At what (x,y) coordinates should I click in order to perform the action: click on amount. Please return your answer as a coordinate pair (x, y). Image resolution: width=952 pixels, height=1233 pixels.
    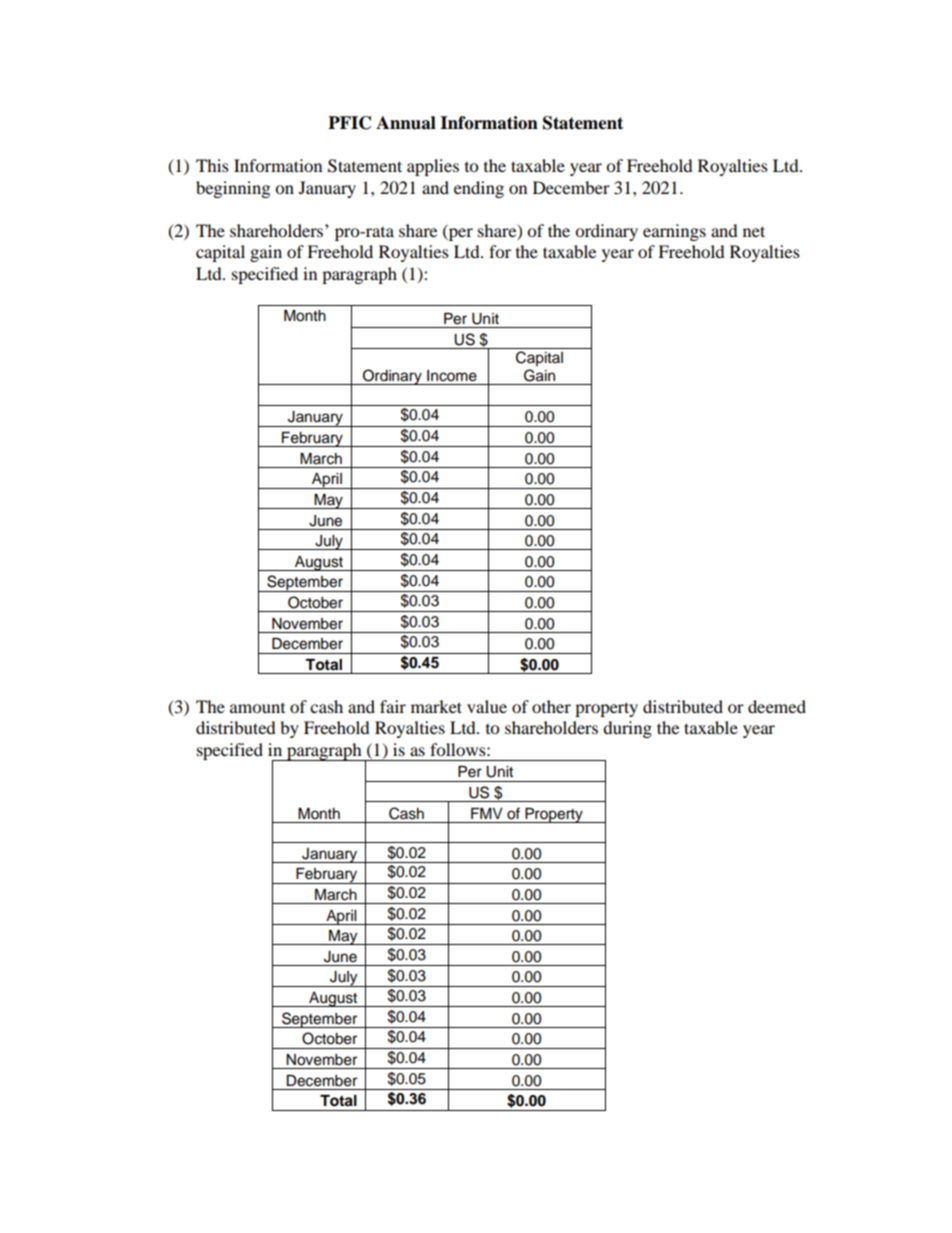
    Looking at the image, I should click on (257, 708).
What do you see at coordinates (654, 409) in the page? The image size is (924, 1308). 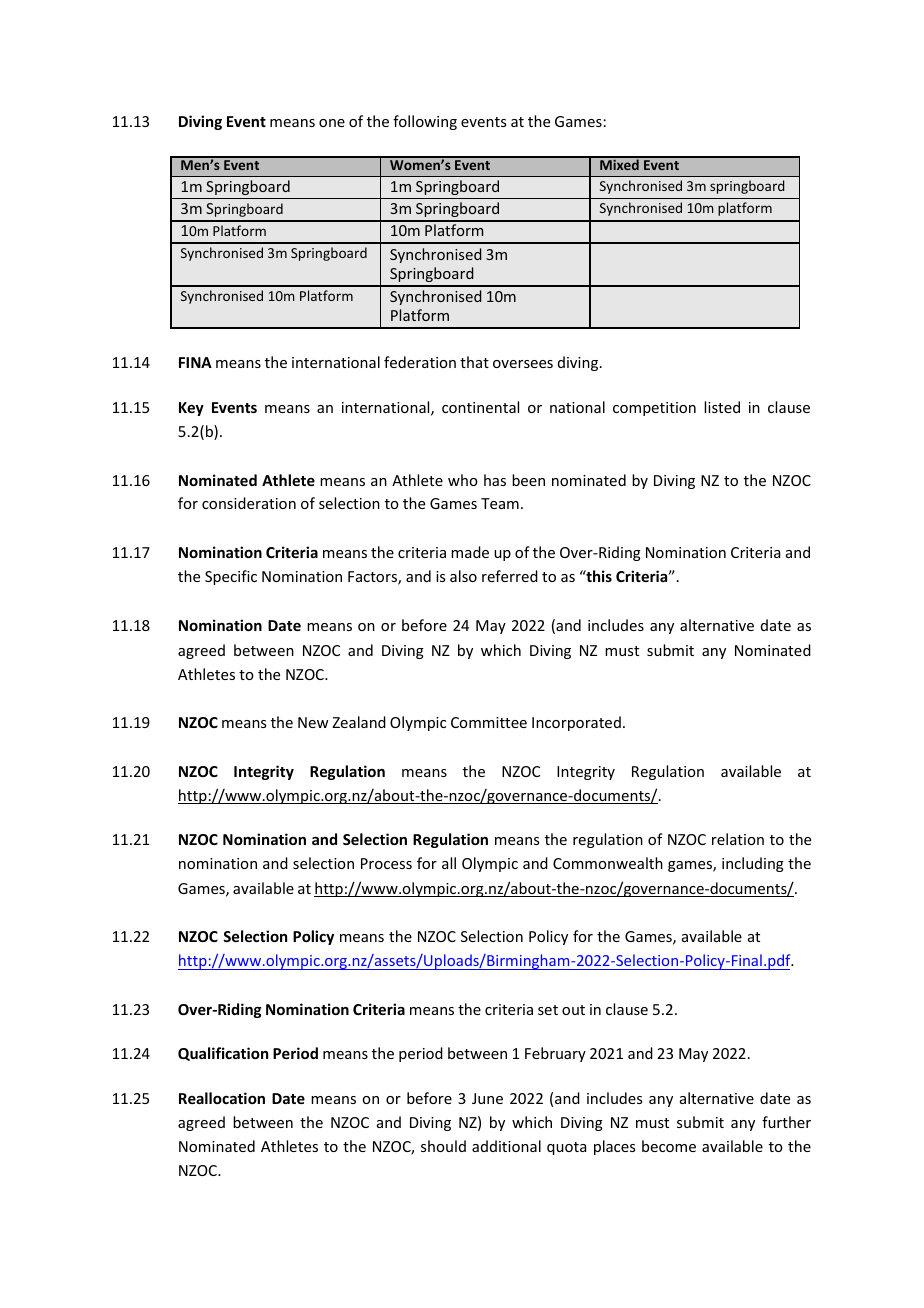 I see `competition` at bounding box center [654, 409].
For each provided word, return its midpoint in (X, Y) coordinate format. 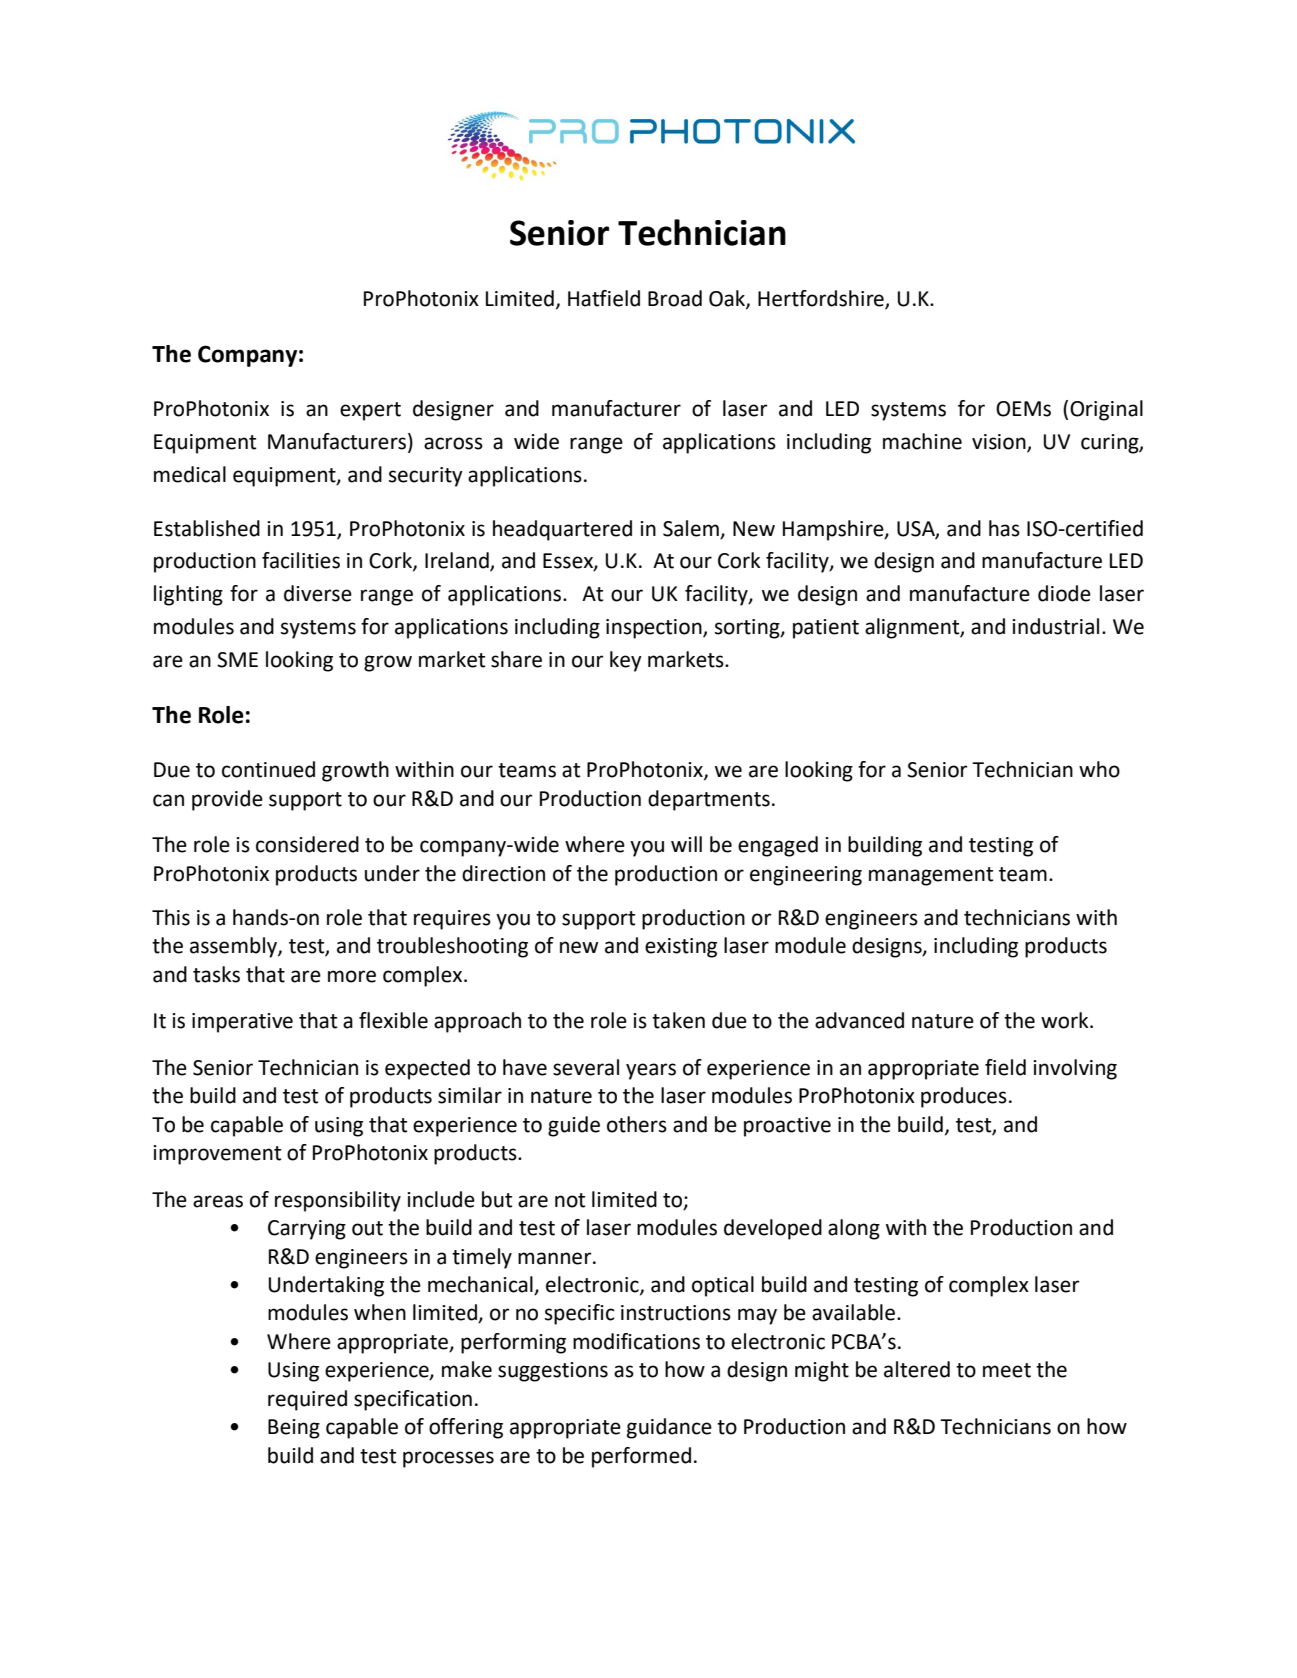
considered (307, 844)
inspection (655, 629)
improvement (217, 1155)
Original (1106, 410)
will (686, 844)
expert (370, 411)
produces (964, 1097)
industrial (1055, 626)
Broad (675, 298)
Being (294, 1429)
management (931, 876)
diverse (318, 593)
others (637, 1124)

● ● ● ●

■ Requirements: Please rewrite the rows, starting with the row that contains "expert (370, 411)" and going on through the final row, keeping each word and shifting every x and y coordinate in the answers up by 71.

■ Correct result:
expert (441, 482)
produces (1035, 1168)
industrial (1126, 697)
Broad (746, 369)
Being (365, 1500)
management (1002, 947)
diverse (389, 664)
others (708, 1195)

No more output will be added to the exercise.